Are you a fisherman or fisherwoman? Do you spend time down at the creek tossing stones or maybe watching your kids frolic in the cool water on these too hot days? Maybe you enjoy the “Lazy River” approach and load nine of your closest friends into a rubber raft along with coolers, speakers, and a big screen T.V. for a day long float. Whichever way you enjoy the streams and rivers of Southwest Missouri, I am here to tell you that you might be missing out on something, and I need your help to keep it going.
During these sweltering days of late June and July while the kids are home from school and people are headed out of state on vacation, there is one group of fish that are working, and working hard. The chubs, hornyhead, Nocomis biguttatus, and redspot, Nocomis asper, both excavate large mounds of pebbles in the middle of small streams to use as places to spawn; that is fish talk for making babies. Maybe you have been wading along looking for that perfect spot to fish for smallmouth on Little Sugar and have seen a pile of clean pebbles stacked in the middle of the creek. If so, you have seen their handiwork. They are usually bigger than a Frisbee. Kids ask parents what those are, and if you look close, you will see several different “Chub Mounds.” They aren’t always circular, sometimes they are slightly oblong, and sometimes they are more like a ridge.
The chubs build these mounds so that future generations will dig them up and wonder about the scientific advancement and motivation of their ancestors….. No, wait, they build them to act as a safe place to incubate their eggs after spawning. You see, chub eggs don’t have any defense against being eaten, and lots of things, even other chubs, like to eat them. Their only defense is to fall between the cracks down into these mounds. There they will sit for a week to ten days until they hatch.
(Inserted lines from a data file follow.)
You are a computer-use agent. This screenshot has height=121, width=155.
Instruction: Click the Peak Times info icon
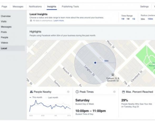coord(114,92)
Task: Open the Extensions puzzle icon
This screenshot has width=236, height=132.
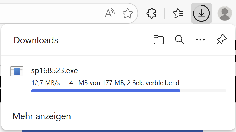Action: click(151, 13)
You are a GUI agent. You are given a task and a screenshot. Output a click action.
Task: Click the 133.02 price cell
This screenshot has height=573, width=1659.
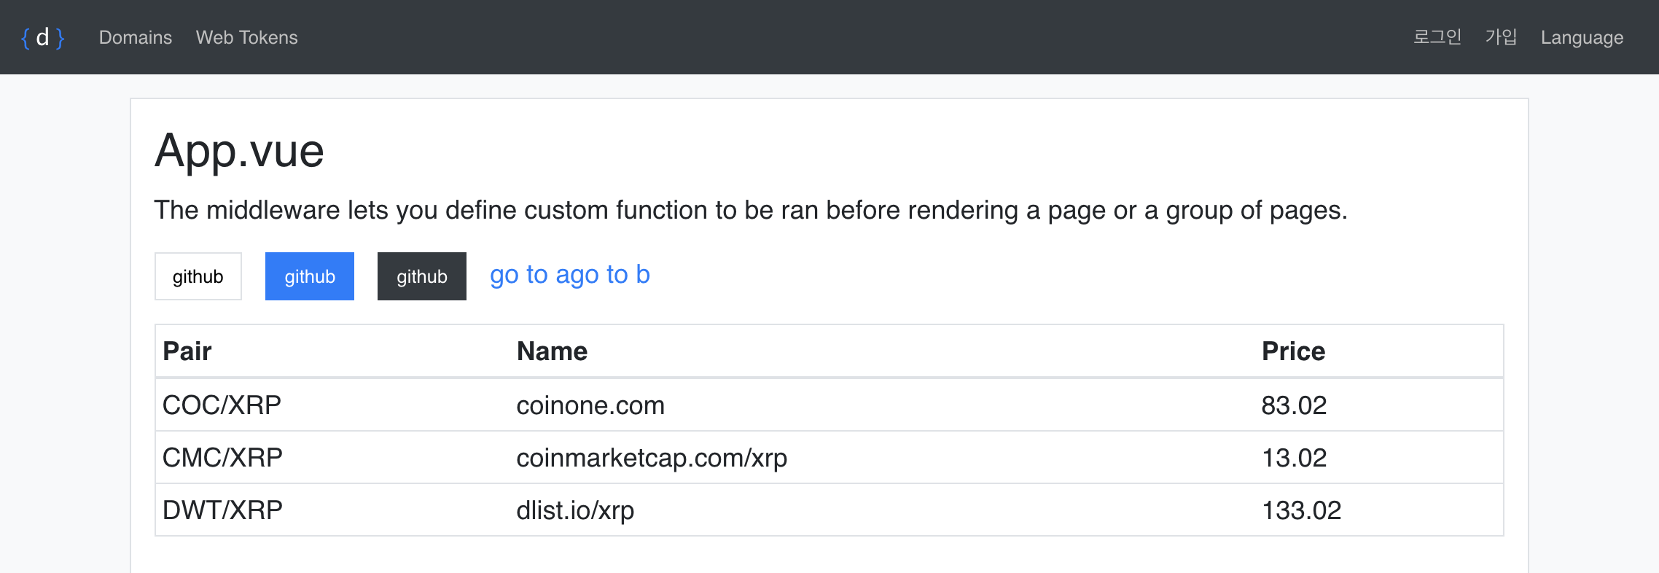click(1301, 510)
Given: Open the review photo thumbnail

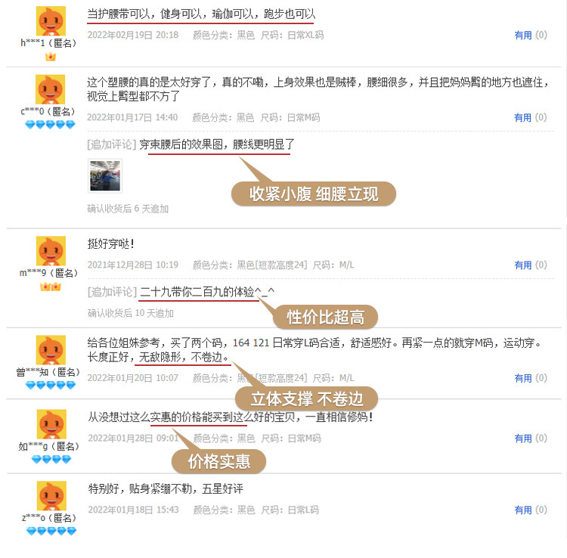Looking at the screenshot, I should pyautogui.click(x=105, y=175).
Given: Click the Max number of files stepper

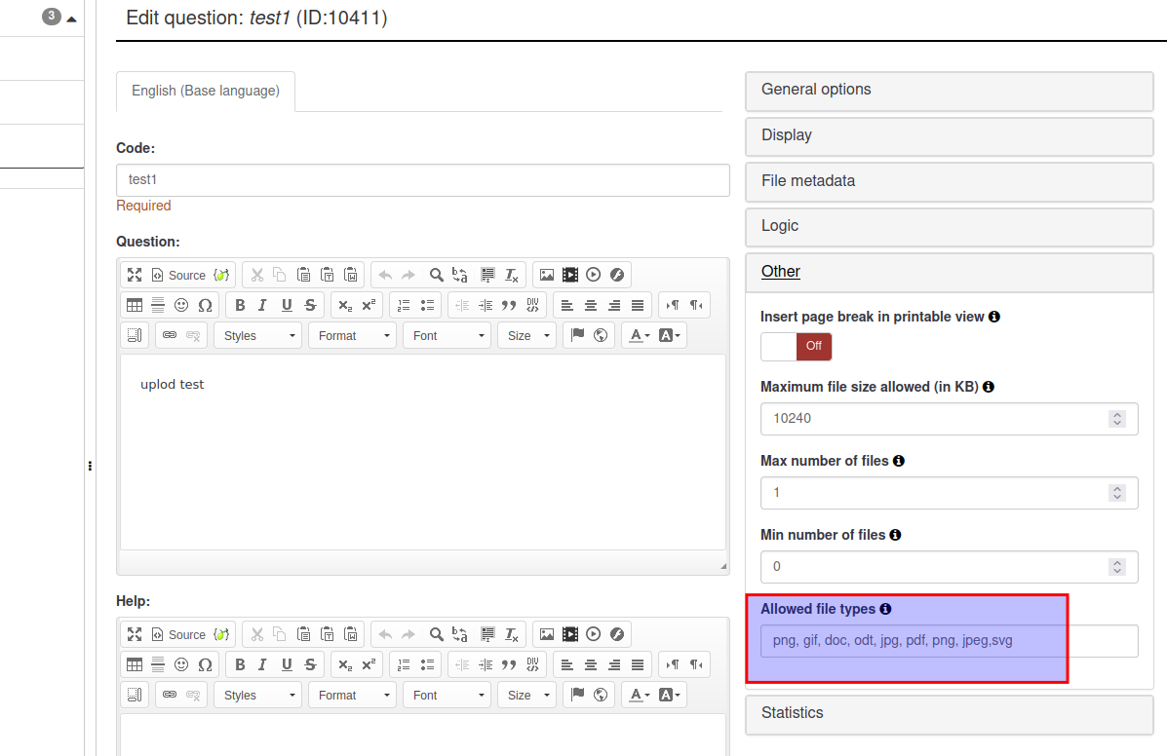Looking at the screenshot, I should 1117,493.
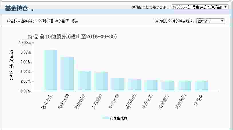The width and height of the screenshot is (233, 130).
Task: Select the 润达医疗 bar
Action: tap(84, 81)
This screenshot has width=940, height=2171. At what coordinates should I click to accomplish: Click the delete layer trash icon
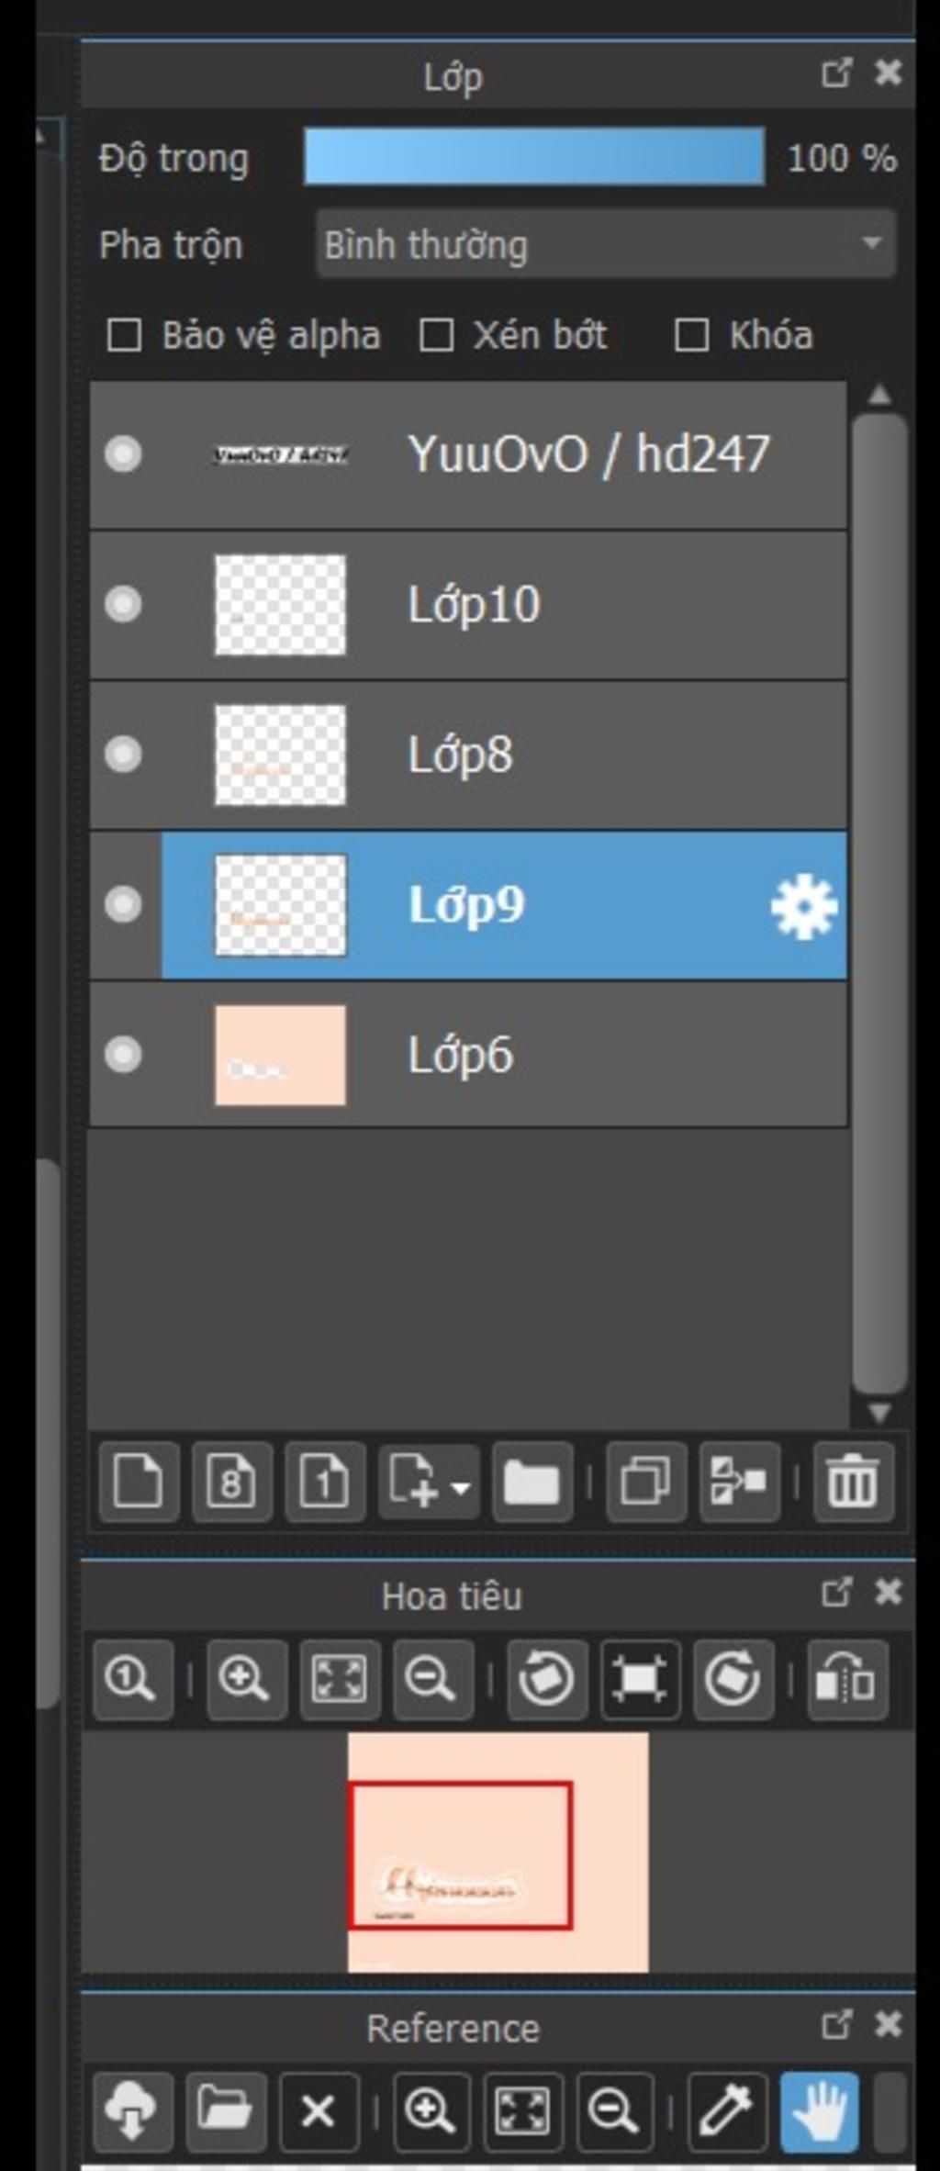[853, 1482]
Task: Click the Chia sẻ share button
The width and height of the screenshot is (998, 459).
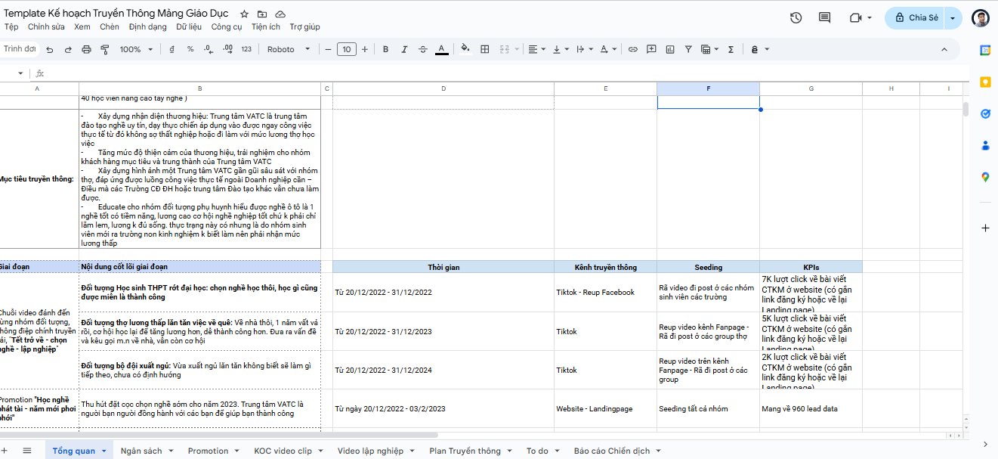Action: (916, 18)
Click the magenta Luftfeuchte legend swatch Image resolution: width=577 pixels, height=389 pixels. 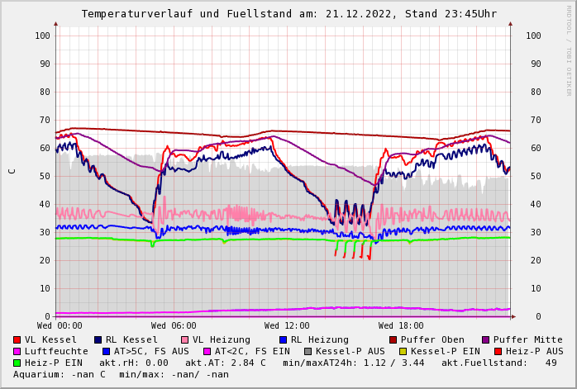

The biggest threat to a chub is probably a great blue heron, but the biggest threat to a successful chub breeding is probably you and me. Those chub nests have to have holes and cracks in them for the eggs to go down. There are a couple of reasons why those holes and cracks must stay open until the little ones hatch and swim out. One, if the holes get sealed the little ones will be sealed inside like little Egyptian mummies. Two, if the holes get sealed then the oxygen rich water can’t make it to the eggs and they need their oxygen like a naturalist needs a journal and a vest with pockets.
When we don’t take care of our riparian zone, that green area you have to walk through with all the trees and brambles, we allow soil and silt to wash into the creek. So, save a fish life, take care of your riparian zone and watch out for chub mounds when you walk the creek. It might be your yard or the campground where you spend Fourth of July. Wherever it is, take a moment, look at it and take care of it.
Kevin Mouser is a member of the Chert Glades Master Naturalist Chapter. He is the Special Education Science teacher, Ecology teacher and Science Club sponsor at East Newton High School. When he is not teaching, driving a school bus or sleeping, he really enjoys spending time with his wonderful wife Cristal and getting into the great waters of the Missouri Ozarks.